Get data science interview questions delivered to your inbox
Please enter a valid email address.

SQL Scenario Based Interview Questions and Answers

SQL scenario based interview questions to learn how to wrangle date time fields for Facebook data science interviews.

Date Time functions are a favorite of the interviewers. Timestamped data is ubiquitous. Bank Transactions, Food Orders, Trips Data or User Weblogs – you see time series data everywhere. Given that nature of the data - each timestamp contains fields of interest like minute, day of the week, month, etc, one can create complex problems with simple datasets.

In this article, we look at the various date time types in SQL. We will then solve SQL scenario based interview questions from recent Facebook interviews and illustrate how to use the various datetime manipulation functions in SQL. We will also look at scenarios where you can use them and when not to.

SQL Datetime concepts and functions frequently tested in Facebook SQL Scenario Based Interview Questions

Some of the most tested SQL datetime function groups in Facebook SQL scenario based interview questions include.

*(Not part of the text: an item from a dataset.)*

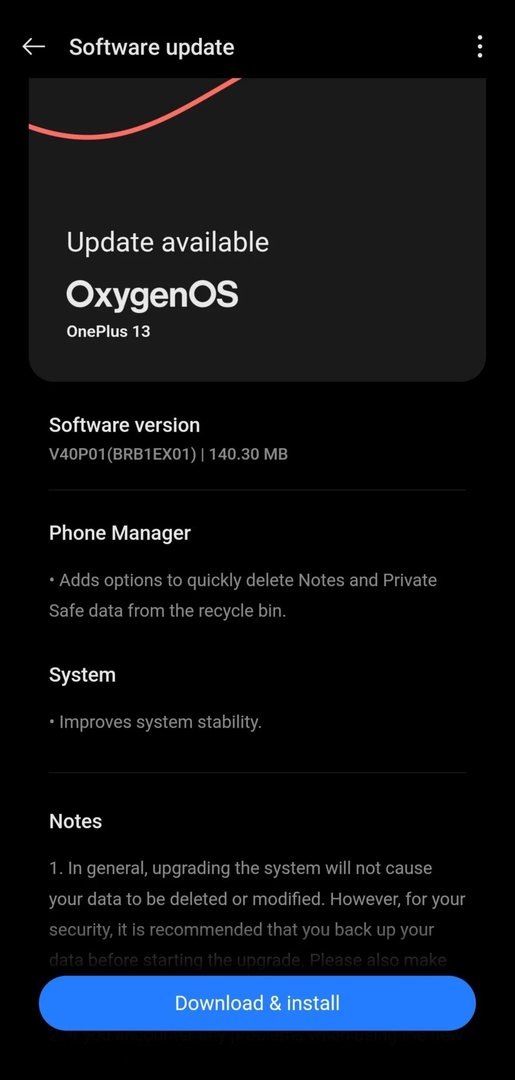
Task: Tap the Software version heading
Action: point(125,425)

  • Understanding the difference between different datetime variable types in SQL
  • Manipulation of interval, datetime and timestamp columns
  • Subsetting by date and time ranges
  • Extracting part of the datetime fields

The most common functions used for these data wrangling tasks are

  • TIMESTAMP to convert a text (or string) to datetime type
  • TO_CHAR() to convert datetime field to text
  • EXTRACT() to get a part of the timestamp and date time columns

In these examples we will also look at the other SQL concepts like

  • Window functions
  • Common Table Expressions (CTEs)
  • Joins on multiple tables
  • Subqueries
  • Data type conversion using CAST statement

The StrataScratch platform has many more such SQL interview questions that you can practice and ace your next interview. In this article, we look at these techniques in detail.

Date Time Variable Types

Most SQL implementations (SQLite being a notable exception) support different Date Time types. The common types available are:

date: contains only the date, not time of the day. For example: 2021-08-15

time: contains only the time of the day, not the date. By default, it is without a time zone identifier.

time with time zone: adds the additional time zone information for the time data type.

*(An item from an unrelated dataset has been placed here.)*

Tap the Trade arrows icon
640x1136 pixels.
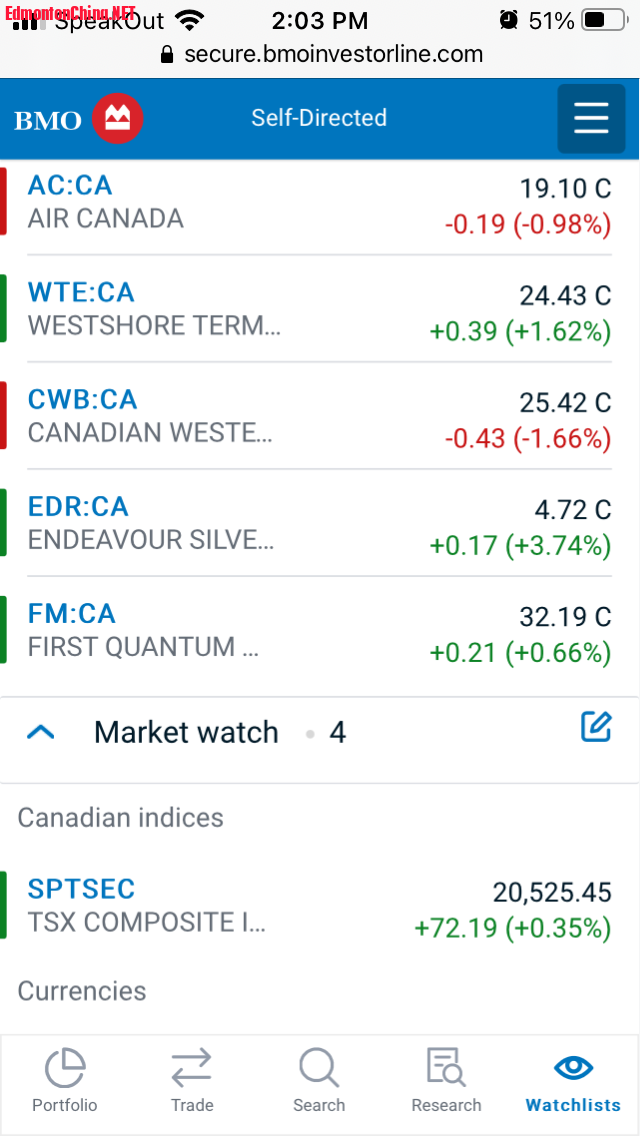[x=191, y=1067]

timestamp: Contains the full information date and time. By default, it is without a time zone identifier.

timestamp with time zone: adds the time zone information to for the timestamp data type.

interval: This is the difference between two date time type fields.

We need to be cognizant of the type of information contained in the field and the information requested in the output. Depending on the type of the variable, we might have access to different SQL date time functions specific to those date time fields. Example, you may not get the desired output from fields that have only dates if you want an hour by hour precision.

Let us use these datetime SQL functions on Facebook SQL scenario based interview questions. You can practice these and many such questions on the StrataScratch Platform. Let's warm up with an easy one.

SQL Scenario Based Interview Questions

SQL Scenario Based Interview Question #1: Number of Comments Per User in Past 30 days

Number of Comments Per User in Past 30 days

Return the total number of comments received for each user in the last 30 days. Assume today is 2020-02-10.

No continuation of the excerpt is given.